Items listed in a dataset:
BEGIN

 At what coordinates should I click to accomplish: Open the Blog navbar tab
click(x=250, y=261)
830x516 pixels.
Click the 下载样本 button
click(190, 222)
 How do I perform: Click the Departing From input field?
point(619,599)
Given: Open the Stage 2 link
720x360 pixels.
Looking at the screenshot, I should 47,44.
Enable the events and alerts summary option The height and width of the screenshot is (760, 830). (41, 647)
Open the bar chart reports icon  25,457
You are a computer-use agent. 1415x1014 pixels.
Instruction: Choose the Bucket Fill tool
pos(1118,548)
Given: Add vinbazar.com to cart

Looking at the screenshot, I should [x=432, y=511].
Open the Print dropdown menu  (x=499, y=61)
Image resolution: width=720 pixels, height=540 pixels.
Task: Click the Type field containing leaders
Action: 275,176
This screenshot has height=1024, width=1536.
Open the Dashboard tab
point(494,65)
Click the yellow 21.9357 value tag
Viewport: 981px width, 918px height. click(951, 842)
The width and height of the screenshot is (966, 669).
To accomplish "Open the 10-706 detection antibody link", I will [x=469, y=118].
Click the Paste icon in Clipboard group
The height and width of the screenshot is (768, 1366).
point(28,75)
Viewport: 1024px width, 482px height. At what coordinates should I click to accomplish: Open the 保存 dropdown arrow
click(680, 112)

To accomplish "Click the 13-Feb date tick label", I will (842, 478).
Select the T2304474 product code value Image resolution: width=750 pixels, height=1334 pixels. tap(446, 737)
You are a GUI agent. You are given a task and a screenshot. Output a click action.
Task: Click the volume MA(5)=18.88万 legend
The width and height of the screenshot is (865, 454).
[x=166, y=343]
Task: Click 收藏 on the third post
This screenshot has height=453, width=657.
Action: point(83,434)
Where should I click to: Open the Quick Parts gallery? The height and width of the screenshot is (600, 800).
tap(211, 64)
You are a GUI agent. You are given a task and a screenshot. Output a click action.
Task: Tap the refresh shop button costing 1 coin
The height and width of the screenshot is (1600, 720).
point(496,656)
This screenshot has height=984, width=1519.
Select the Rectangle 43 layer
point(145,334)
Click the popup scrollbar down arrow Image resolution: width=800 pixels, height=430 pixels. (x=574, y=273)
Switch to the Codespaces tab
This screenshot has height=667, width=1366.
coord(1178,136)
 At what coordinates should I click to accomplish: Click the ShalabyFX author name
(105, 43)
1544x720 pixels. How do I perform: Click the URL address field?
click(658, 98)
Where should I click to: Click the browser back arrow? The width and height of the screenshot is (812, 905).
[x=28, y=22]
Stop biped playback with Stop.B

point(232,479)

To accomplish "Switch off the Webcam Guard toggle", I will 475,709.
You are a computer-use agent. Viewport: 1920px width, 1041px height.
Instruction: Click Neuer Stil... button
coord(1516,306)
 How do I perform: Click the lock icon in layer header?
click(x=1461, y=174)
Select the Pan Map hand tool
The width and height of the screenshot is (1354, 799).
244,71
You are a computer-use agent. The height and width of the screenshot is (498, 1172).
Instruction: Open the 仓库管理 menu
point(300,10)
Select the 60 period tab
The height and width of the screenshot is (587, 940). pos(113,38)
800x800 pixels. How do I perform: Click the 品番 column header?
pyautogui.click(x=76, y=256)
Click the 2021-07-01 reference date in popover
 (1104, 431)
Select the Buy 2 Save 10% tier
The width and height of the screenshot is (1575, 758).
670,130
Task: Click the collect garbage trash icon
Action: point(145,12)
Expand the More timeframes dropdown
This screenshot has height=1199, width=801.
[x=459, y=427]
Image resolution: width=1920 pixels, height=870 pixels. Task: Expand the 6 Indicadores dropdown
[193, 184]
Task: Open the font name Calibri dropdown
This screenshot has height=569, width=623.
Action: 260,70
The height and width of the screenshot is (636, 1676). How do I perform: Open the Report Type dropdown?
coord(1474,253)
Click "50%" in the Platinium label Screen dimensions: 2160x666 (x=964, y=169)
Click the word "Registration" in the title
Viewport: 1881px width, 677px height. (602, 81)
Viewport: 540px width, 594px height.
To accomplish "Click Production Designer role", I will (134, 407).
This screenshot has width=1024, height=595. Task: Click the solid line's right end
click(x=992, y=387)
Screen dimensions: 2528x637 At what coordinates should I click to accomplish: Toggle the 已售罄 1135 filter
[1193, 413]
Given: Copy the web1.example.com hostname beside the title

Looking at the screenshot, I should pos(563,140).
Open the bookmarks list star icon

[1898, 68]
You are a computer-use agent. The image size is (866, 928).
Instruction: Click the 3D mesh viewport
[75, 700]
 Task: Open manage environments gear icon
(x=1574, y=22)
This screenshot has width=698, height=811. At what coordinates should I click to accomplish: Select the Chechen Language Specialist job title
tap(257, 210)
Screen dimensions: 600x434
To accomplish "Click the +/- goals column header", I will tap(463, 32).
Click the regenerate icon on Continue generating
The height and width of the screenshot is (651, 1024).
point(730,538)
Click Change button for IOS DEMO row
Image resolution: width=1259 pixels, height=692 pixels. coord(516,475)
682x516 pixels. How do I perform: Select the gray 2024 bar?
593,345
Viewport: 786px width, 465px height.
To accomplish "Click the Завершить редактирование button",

END

**Work instructions**
Nothing in the data may be left out. Copy all of it exactly.

**Exercise solution**
 At what coordinates should I click to accomplish: Open the Blog navbar tab
click(x=250, y=261)
830x516 pixels.
Click the 下载样本 button
click(190, 222)
 How do I perform: Click the Departing From input field?
point(619,599)
Given: Open the Stage 2 link
720x360 pixels.
Looking at the screenshot, I should 47,44.
Enable the events and alerts summary option The height and width of the screenshot is (760, 830). (41, 647)
Open the bar chart reports icon  25,457
You are a computer-use agent. 1415x1014 pixels.
Instruction: Choose the Bucket Fill tool
pos(1118,548)
Given: Add vinbazar.com to cart

Looking at the screenshot, I should [x=432, y=511].
Open the Print dropdown menu  (x=499, y=61)
Image resolution: width=720 pixels, height=540 pixels.
Task: Click the Type field containing leaders
Action: 275,176
This screenshot has height=1024, width=1536.
Open the Dashboard tab
point(494,65)
Click the yellow 21.9357 value tag
Viewport: 981px width, 918px height. click(951, 842)
The width and height of the screenshot is (966, 669).
To accomplish "Open the 10-706 detection antibody link", I will [x=469, y=118].
Click the Paste icon in Clipboard group
The height and width of the screenshot is (768, 1366).
point(28,75)
Viewport: 1024px width, 482px height. At what coordinates should I click to accomplish: Open the 保存 dropdown arrow
click(680, 112)

To accomplish "Click the 13-Feb date tick label", I will (842, 478).
Select the T2304474 product code value Image resolution: width=750 pixels, height=1334 pixels. tap(446, 737)
You are a GUI agent. You are given a task and a screenshot. Output a click action.
Task: Click the volume MA(5)=18.88万 legend
The width and height of the screenshot is (865, 454).
[x=166, y=343]
Task: Click 收藏 on the third post
This screenshot has height=453, width=657.
Action: point(83,434)
Where should I click to: Open the Quick Parts gallery? The height and width of the screenshot is (600, 800).
tap(211, 64)
You are a GUI agent. You are given a task and a screenshot. Output a click action.
Task: Tap the refresh shop button costing 1 coin
The height and width of the screenshot is (1600, 720).
point(496,656)
This screenshot has height=984, width=1519.
Select the Rectangle 43 layer
point(145,334)
Click the popup scrollbar down arrow Image resolution: width=800 pixels, height=430 pixels. (x=574, y=273)
Switch to the Codespaces tab
This screenshot has height=667, width=1366.
coord(1178,136)
 At what coordinates should I click to accomplish: Click the ShalabyFX author name
(105, 43)
1544x720 pixels. How do I perform: Click the URL address field?
click(658, 98)
Where should I click to: Click the browser back arrow? The width and height of the screenshot is (812, 905).
[x=28, y=22]
Stop biped playback with Stop.B

point(232,479)

To accomplish "Switch off the Webcam Guard toggle", I will 475,709.
You are a computer-use agent. Viewport: 1920px width, 1041px height.
Instruction: Click Neuer Stil... button
coord(1516,306)
 How do I perform: Click the lock icon in layer header?
click(x=1461, y=174)
Select the Pan Map hand tool
The width and height of the screenshot is (1354, 799).
244,71
You are a computer-use agent. The height and width of the screenshot is (498, 1172).
Instruction: Open the 仓库管理 menu
point(300,10)
Select the 60 period tab
The height and width of the screenshot is (587, 940). pos(113,38)
800x800 pixels. How do I perform: Click the 品番 column header?
pyautogui.click(x=76, y=256)
Click the 2021-07-01 reference date in popover
 (1104, 431)
Select the Buy 2 Save 10% tier
The width and height of the screenshot is (1575, 758).
670,130
Task: Click the collect garbage trash icon
Action: point(145,12)
Expand the More timeframes dropdown
This screenshot has height=1199, width=801.
[x=459, y=427]
Image resolution: width=1920 pixels, height=870 pixels. Task: Expand the 6 Indicadores dropdown
[193, 184]
Task: Open the font name Calibri dropdown
This screenshot has height=569, width=623.
Action: 260,70
The height and width of the screenshot is (636, 1676). How do I perform: Open the Report Type dropdown?
coord(1474,253)
Click "50%" in the Platinium label Screen dimensions: 2160x666 (x=964, y=169)
Click the word "Registration" in the title
Viewport: 1881px width, 677px height. (602, 81)
Viewport: 540px width, 594px height.
To accomplish "Click Production Designer role", I will (134, 407).
This screenshot has width=1024, height=595. Task: Click the solid line's right end
click(x=992, y=387)
Screen dimensions: 2528x637 At what coordinates should I click to accomplish: Toggle the 已售罄 1135 filter
[1193, 413]
Given: Copy the web1.example.com hostname beside the title

Looking at the screenshot, I should pos(563,140).
Open the bookmarks list star icon

[1898, 68]
You are a computer-use agent. The image size is (866, 928).
Instruction: Click the 3D mesh viewport
[75, 700]
 Task: Open manage environments gear icon
(x=1574, y=22)
This screenshot has width=698, height=811. At what coordinates should I click to accomplish: Select the Chechen Language Specialist job title
tap(257, 210)
Screen dimensions: 600x434
To accomplish "Click the +/- goals column header", I will tap(463, 32).
Click the regenerate icon on Continue generating
The height and width of the screenshot is (651, 1024).
point(730,538)
Click Change button for IOS DEMO row
Image resolution: width=1259 pixels, height=692 pixels. coord(516,475)
682x516 pixels. How do I perform: Select the gray 2024 bar?
593,345
Viewport: 786px width, 465px height.
To accomplish "Click the Завершить редактирование button",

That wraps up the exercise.